Rettungssanitäter Bernward Rieke (57) kann sich noch heute an den Tag erinnern. Er habe den Jungen später eine Etage tiefer gefunden, „zusammengekauert an der Wand. Er wollte nicht sprechen, konnte nicht sprechen“, erinnert sich Rieke, der heute beim Amt für Brand- und Katastrophenschutz arbeitet - auch deshalb, weil da nicht so viele Bilder anfallen, die man mit nach Hause nimmt. „Wir sind neben dem Haus die Treppe hinauf. Ich habe die Terrasse gesehen, nach links geguckt: Die Tür stand auf - und da lag die Frau auf dem Boden.“

EKG.

Nulllinie.

Die Frau ist nicht zu retten, trotz aller Versuche des kurz danach eintreffenden Notarztes. Rieke bleibt am Tatort. Er konnte und wollte die Familie „nicht alleine lassen. Wir haben zusammen auf den Seelsorger gewartet.“

Hinterbliebene

Sowohl die damalige Ehefrau des getöteten Polizeibeamten Michael Erkelenz als auch die Familie des zweiten Todesopfers, der 41 Jahre alten Frau, möchten sich auf Anfrage nicht öffentlich äußern. Jedes Jahr am 1. August erinnert die Polizei Hagen an den verstorbenen Kollegen. Für ihn wird im neuen Hagener Polizeipräsidium, das derzeit gebaut wird und in etwa zwei Jahren bezogen werden soll, eine Gedenktafel im Foyer angebracht.
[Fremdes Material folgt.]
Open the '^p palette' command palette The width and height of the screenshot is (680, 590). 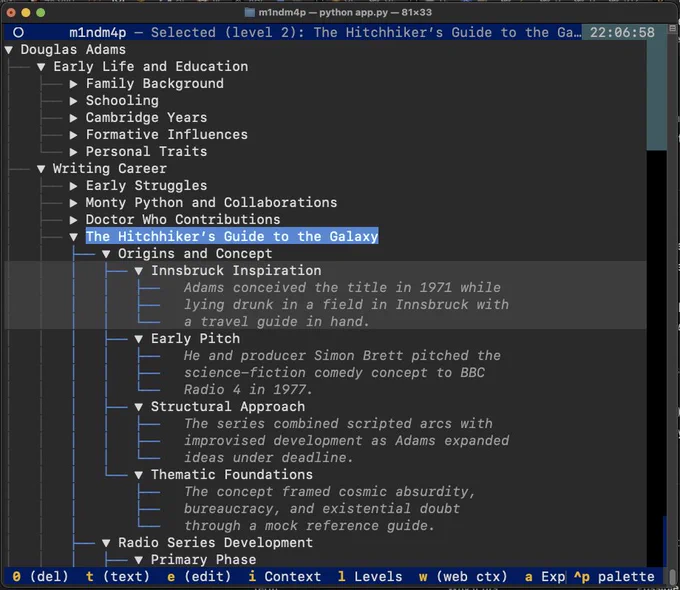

Andreas Kroll, der Polizeibeamte, der die Verfolgung aufgenommen hatte, gelangt kurz nach dem Schuss auf die Terrasse. Auch ihm brennt sich der Anblick ins Gedächtnis. Die Geschehnisse arbeitet er Jahre später mit ärztlicher Hilfe auf. „Den Tag werde ich nie vergessen. Was mich besonders betroffen gemacht hat, war, dass wir der Frau nicht helfen konnten. Polizisten wissen um das Risiko ihres Berufes. Aber wenn Frauen und Kinder zu Opfern werden, geht mir das besonders nah“, sagt Kroll. „Es fehlte nicht viel und wir hätten es verhindern können.“ Das Motiv des Täters ist bis heute unklar. Hinweise auf erheblichen Drogen- oder Alkoholkonsum wurden nicht festgestellt.
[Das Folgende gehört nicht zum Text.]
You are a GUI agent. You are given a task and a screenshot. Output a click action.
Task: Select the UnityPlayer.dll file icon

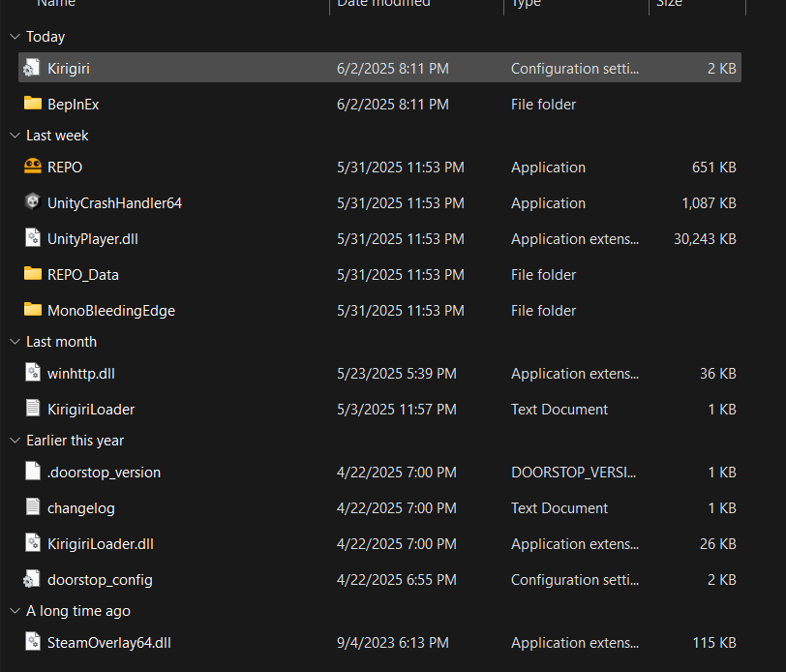click(x=32, y=238)
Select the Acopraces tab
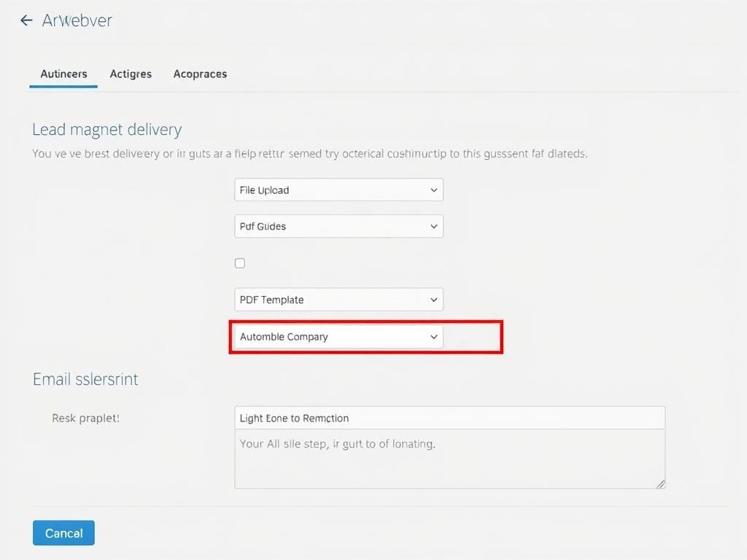Viewport: 747px width, 560px height. [x=200, y=74]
Nach kurzer Flucht erschießt sich der Amoktäter am 1. August 1999 in diesem kleinen Waldstück.
Nach kurzer Flucht erschießt sich der Amoktäter am 1. August 1999 in diesem kleinen Waldstück. © Polizei Hagen | Polizei Hagen

Das Gebiet wird großräumig abgesperrt, ein Hubschrauber kreist darüber, die Bewohner werden mit Megafondurchsagen aufgefordert, im Haus zu bleiben. Der Täter flüchtet durch ein Wohngebiet, in ein Waldstück. Dort tötet er sich selbst durch einen aufgesetzten Schuss in die linke Brust. Bei ihm werden 21 Deutsche Mark, vier Telefonkarten, ein handgeschriebener Zettel und eine Kundenkarte vom Otto-Versand gefunden.

Forderung nach schusssicheren Westen für die Polizei

Knapp ein Jahr nach Bulli werden in Dortmund und Datteln drei Polizeibeamte getötet. Die Gewerkschaft der Polizei fordert schusssichere Westen, die zwei Jahre danach tatsächlich zur Ausstattung gehören. Westen, wie Bulli eine hatte. Die er immer trug. Nur an diesem Tage nicht.
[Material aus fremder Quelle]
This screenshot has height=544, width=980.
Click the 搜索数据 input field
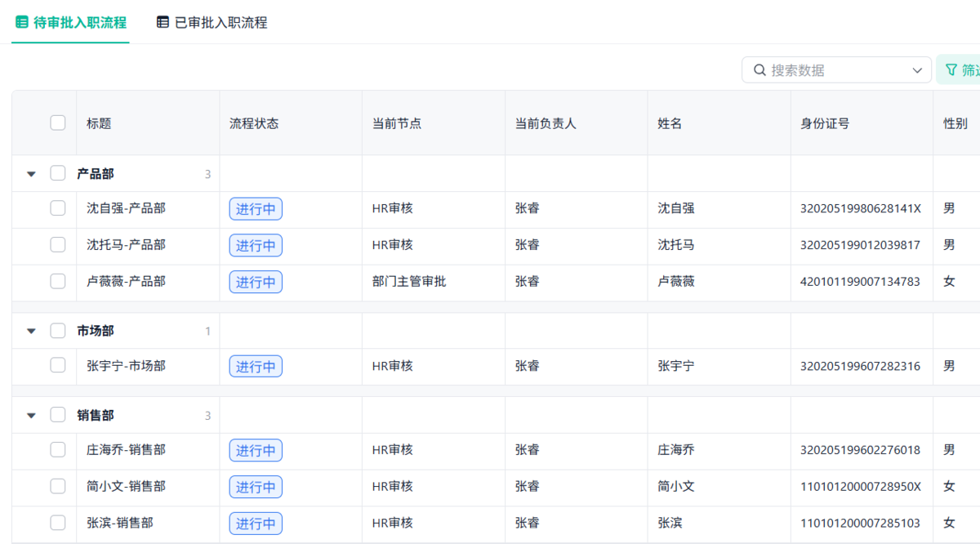825,70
„Wenn sich der Todestag jährt, denken wir besonders an Bulli“, sagt Michael Funke, der Taucher von der Feuerwehr. Dann sprechen sie über ihn auf der Feuer- und Polizeiwache, die älteren Kollegen, die ihn kannten. Und die jüngeren, die neu dabei sind. Zu den jüngeren im Polizeidienst gehört mittlerweile auch Michael Funkes Sohn. Das Stoffhündchen, das Bulli damals besorgt hatte, bekam er zur Geburt geschenkt – von Bullis damaliger Ehefrau.